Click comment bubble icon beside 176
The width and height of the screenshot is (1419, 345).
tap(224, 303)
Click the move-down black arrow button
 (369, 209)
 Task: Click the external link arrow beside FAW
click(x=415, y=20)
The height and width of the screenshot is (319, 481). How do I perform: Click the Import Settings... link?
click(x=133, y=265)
* * *
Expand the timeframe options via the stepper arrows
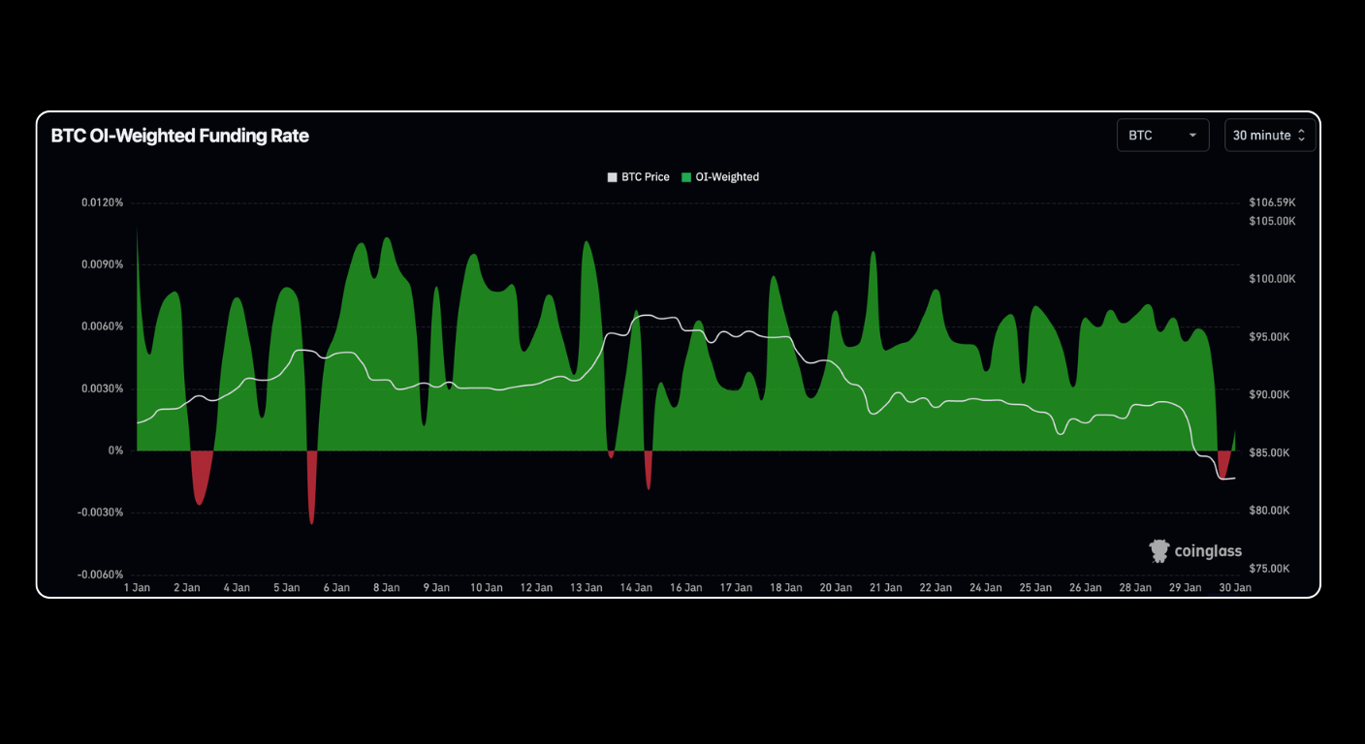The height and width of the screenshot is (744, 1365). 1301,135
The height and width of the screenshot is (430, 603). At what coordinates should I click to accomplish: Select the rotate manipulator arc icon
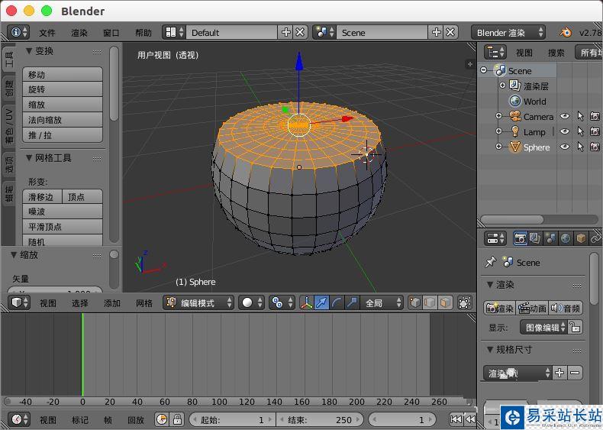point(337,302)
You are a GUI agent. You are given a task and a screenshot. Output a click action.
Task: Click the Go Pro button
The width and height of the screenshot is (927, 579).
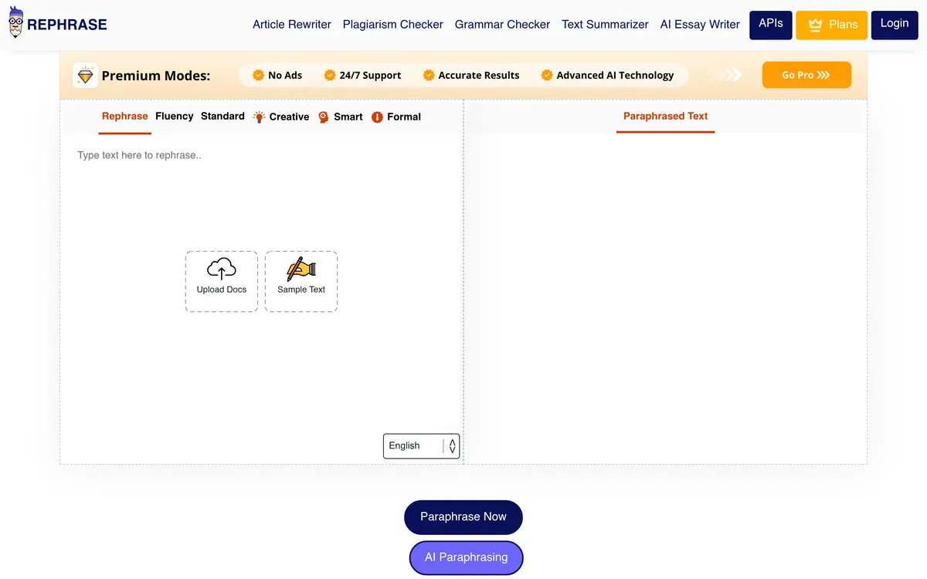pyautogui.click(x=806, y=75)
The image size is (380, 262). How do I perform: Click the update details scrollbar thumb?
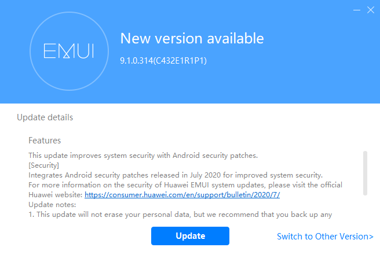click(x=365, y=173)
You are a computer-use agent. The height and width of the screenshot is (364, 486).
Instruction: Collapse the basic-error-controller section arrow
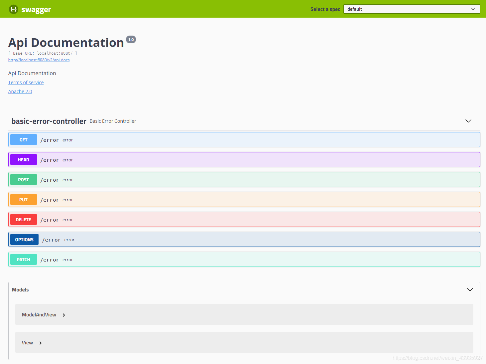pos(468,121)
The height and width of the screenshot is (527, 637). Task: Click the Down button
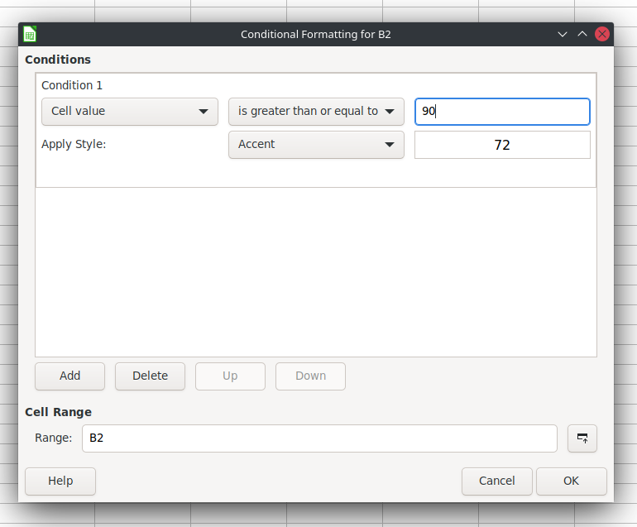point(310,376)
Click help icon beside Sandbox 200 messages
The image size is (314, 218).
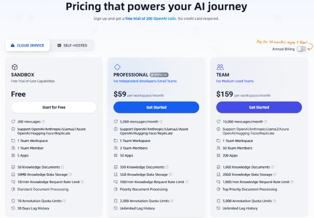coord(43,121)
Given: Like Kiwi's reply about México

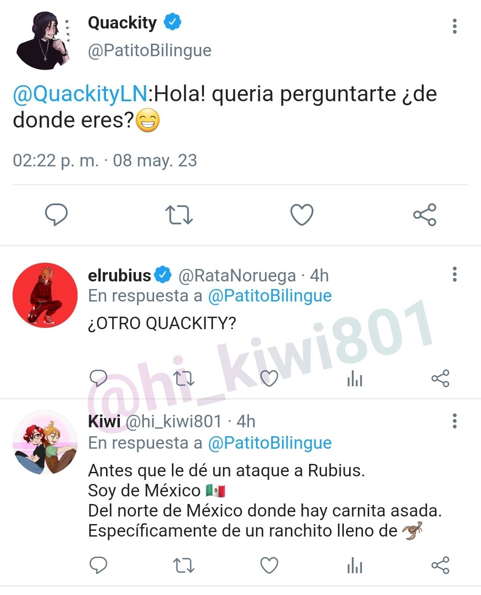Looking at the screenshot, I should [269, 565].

» What the exercise asks: Reproduce every line in the data that has the word "agent" in it.

» Task solution:
You are a GUI agent. You are given a task and a screenshot. Output a click action.
You are a computer-use agent. The height and width of the screenshot is (364, 486).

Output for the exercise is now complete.